In 2008, the New York Legislature enacted sweeping changes to Article 5 of the Real Property Actions and Proceedings Law (RPAPL) that governs the circumstances under which title to real property may be acquired by adverse possession. The legislation was intended to overturn the Court of Appeals decision in Walling v. Prysbylo,1 in which the court had reaffirmed the ancient rule that an adverse possessor’s knowledge of the true owner would not preclude the vesting of title in the adverse possessor upon the expiration of the statute of limitations.2 The implementation of the 2008 amendments has changed adverse possession law to make it harder for someone with bad intentions to use the adverse possession statute to obtain rightful ownership to property they know belongs to another.
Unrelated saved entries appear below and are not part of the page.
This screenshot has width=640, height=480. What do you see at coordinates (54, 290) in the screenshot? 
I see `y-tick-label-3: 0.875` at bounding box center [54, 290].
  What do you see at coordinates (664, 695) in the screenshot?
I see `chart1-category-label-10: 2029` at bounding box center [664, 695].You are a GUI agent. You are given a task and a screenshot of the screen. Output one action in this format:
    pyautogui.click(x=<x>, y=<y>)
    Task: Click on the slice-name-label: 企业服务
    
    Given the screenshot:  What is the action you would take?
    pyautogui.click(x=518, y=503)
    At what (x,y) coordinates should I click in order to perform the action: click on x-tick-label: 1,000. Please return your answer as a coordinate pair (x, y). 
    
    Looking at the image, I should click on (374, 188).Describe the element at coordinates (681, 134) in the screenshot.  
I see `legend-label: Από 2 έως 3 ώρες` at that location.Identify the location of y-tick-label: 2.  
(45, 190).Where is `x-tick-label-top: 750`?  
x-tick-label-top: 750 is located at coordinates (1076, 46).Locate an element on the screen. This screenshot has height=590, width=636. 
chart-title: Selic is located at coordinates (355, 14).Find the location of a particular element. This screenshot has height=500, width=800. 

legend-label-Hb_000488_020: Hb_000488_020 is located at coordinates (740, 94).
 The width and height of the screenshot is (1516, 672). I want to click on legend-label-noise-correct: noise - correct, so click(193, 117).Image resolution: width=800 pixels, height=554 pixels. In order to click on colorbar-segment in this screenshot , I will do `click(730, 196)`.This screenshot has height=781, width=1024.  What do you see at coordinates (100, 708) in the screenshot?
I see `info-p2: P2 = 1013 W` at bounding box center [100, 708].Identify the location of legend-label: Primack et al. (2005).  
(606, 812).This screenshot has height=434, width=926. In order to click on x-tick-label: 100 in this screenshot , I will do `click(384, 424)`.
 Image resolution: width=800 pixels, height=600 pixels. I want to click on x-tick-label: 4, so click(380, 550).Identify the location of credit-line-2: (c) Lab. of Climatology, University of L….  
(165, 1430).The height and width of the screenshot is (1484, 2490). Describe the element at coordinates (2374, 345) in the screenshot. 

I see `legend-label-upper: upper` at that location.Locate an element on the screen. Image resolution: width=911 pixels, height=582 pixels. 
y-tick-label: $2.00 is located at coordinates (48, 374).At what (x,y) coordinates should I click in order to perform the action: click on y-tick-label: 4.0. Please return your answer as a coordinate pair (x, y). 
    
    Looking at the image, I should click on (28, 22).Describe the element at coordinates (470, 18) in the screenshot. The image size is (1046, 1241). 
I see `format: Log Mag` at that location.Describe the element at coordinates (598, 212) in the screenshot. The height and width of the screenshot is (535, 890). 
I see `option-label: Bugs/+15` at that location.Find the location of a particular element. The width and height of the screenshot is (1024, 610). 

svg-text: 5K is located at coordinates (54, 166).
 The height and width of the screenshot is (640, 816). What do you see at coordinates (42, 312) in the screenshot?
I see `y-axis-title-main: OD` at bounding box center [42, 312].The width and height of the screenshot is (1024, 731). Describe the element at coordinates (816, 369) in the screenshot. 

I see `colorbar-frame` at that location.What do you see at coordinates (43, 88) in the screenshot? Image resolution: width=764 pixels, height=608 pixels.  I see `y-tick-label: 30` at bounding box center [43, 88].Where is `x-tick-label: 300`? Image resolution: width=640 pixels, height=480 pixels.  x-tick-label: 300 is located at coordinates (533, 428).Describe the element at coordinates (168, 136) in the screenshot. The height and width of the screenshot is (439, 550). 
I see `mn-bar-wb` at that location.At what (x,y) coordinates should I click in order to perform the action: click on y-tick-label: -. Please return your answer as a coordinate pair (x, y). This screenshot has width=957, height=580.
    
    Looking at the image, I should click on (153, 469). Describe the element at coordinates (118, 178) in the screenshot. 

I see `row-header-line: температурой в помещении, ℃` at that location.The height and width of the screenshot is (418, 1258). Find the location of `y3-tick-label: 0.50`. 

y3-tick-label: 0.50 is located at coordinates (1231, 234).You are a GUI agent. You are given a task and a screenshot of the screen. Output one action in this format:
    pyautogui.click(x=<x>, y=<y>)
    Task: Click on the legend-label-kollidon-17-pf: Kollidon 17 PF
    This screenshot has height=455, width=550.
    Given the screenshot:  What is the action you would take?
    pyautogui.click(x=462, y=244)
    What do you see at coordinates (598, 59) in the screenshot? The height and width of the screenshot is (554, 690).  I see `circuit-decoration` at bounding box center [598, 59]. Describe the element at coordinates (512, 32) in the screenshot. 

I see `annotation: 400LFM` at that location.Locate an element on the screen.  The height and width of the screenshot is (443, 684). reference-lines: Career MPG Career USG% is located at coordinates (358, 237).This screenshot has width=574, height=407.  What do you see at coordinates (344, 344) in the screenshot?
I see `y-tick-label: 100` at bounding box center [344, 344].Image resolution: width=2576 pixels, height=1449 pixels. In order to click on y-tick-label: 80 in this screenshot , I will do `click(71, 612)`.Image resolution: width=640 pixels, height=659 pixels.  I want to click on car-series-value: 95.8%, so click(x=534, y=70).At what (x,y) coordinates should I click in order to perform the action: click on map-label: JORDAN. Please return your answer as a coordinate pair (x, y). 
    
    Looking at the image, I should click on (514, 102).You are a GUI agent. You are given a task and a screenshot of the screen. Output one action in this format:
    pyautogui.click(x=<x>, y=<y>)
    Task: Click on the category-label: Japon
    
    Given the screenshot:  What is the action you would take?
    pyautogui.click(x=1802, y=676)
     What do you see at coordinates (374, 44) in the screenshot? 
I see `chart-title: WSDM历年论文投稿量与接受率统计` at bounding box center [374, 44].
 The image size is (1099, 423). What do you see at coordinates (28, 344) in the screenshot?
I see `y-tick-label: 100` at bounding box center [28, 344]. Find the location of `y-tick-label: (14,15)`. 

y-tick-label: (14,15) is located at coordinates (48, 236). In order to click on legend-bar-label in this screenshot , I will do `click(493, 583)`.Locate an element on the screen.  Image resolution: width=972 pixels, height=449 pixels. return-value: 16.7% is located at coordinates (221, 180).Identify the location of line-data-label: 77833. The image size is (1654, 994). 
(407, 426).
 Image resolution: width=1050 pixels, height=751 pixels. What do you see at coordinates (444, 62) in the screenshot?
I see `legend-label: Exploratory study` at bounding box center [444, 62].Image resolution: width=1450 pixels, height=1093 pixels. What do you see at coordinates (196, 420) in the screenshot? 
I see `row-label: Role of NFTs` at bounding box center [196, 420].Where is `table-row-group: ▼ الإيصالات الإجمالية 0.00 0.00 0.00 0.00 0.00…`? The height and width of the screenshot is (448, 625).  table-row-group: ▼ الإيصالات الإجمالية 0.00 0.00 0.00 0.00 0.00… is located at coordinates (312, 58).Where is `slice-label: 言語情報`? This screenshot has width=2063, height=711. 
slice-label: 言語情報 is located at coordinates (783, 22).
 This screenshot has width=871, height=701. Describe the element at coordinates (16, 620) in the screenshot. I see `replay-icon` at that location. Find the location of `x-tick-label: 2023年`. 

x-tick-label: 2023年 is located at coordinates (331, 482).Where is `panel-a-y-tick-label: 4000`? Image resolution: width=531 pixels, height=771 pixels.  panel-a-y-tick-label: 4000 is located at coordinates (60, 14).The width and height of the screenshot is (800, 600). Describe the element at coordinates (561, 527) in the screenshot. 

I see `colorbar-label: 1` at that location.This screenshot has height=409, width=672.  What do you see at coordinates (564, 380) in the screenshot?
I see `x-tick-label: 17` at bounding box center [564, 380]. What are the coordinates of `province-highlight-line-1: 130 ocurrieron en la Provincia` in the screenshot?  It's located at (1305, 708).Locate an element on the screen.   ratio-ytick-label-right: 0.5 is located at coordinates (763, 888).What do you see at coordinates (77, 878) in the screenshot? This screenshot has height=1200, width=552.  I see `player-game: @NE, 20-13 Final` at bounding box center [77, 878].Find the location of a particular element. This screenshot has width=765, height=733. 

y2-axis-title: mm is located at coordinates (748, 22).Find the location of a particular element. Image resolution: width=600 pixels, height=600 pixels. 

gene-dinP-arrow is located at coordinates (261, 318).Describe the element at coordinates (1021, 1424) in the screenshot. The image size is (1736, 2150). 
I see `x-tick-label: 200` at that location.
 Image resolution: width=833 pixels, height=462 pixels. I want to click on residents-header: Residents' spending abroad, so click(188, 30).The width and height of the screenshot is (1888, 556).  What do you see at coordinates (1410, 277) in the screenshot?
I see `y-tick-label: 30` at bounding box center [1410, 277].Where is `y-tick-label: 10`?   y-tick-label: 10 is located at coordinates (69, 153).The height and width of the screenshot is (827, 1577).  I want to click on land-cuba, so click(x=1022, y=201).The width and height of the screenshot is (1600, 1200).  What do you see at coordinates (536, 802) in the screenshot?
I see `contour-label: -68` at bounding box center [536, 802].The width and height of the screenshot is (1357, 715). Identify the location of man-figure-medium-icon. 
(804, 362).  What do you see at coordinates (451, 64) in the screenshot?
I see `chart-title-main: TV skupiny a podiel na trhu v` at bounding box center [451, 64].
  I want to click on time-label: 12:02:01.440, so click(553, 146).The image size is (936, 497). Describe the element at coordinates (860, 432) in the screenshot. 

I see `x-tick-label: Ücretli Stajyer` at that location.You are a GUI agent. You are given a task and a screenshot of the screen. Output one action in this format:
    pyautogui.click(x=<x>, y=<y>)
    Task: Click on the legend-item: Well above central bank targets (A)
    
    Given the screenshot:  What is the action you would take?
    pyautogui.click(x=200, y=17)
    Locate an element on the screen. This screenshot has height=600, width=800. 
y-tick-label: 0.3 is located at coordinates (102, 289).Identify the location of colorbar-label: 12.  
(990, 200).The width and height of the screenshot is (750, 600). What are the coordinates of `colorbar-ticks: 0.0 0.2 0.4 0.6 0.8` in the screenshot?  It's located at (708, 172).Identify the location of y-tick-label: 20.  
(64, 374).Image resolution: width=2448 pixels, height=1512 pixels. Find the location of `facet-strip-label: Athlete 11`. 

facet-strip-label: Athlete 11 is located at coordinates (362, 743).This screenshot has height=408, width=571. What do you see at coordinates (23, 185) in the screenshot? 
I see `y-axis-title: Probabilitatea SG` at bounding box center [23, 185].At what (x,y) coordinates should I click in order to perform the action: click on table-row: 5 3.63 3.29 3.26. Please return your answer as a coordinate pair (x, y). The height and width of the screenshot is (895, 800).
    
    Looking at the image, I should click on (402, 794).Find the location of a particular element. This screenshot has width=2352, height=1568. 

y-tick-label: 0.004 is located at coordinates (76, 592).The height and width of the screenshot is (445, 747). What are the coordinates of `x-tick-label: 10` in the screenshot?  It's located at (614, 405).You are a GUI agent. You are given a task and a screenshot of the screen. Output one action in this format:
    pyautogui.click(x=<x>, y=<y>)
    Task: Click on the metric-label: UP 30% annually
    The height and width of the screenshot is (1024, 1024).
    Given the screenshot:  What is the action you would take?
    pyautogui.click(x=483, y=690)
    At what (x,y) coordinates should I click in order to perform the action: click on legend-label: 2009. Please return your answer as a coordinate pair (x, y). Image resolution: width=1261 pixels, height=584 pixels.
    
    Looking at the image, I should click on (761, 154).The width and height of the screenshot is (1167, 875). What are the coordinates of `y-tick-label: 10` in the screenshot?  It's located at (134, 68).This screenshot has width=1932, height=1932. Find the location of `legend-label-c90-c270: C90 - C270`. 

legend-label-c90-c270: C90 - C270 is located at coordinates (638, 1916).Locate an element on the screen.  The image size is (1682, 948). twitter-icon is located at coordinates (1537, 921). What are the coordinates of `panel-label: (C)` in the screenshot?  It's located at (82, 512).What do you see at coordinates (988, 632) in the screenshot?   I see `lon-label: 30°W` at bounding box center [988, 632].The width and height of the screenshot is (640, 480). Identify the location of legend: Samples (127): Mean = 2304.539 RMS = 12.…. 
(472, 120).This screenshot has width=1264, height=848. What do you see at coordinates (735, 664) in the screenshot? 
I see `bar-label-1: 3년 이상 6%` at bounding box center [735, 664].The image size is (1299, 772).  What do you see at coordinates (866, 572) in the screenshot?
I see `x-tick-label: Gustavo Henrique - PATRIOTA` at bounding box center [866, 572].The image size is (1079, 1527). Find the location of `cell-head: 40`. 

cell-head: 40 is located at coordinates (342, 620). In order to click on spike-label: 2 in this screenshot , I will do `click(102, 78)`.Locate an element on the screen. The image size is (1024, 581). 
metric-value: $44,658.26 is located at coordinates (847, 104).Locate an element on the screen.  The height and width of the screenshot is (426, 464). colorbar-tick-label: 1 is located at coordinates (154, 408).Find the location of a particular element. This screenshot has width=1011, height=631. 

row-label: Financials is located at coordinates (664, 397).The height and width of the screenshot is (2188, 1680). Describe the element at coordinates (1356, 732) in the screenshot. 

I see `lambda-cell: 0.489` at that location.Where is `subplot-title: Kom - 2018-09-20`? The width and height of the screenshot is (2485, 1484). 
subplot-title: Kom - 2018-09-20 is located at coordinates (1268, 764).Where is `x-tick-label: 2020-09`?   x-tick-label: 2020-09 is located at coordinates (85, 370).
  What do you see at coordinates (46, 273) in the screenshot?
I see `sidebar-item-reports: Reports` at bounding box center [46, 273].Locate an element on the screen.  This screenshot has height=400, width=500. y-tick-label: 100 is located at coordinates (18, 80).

The 2008 amendments mandate that the act shall apply to claims filed on or after July 7, 2008, the effective date of the amendments.3

The Court of Appeals has not determined any of the issues raised by the new adverse possession statute.4 However, in accordance with the statutory mandate, the Court of Appeals has ruled, in Estate of Becker v. Murtagh,5 that if a claim was filed before the amendments took effect and rights were vested by adverse possession before the amendments were effective, the old law will apply. The Court of Appeals did not address the effect the new amendments would have on cases brought after the amendments became effective but where ownership rights are alleged to have vested prior to July 7, 2008.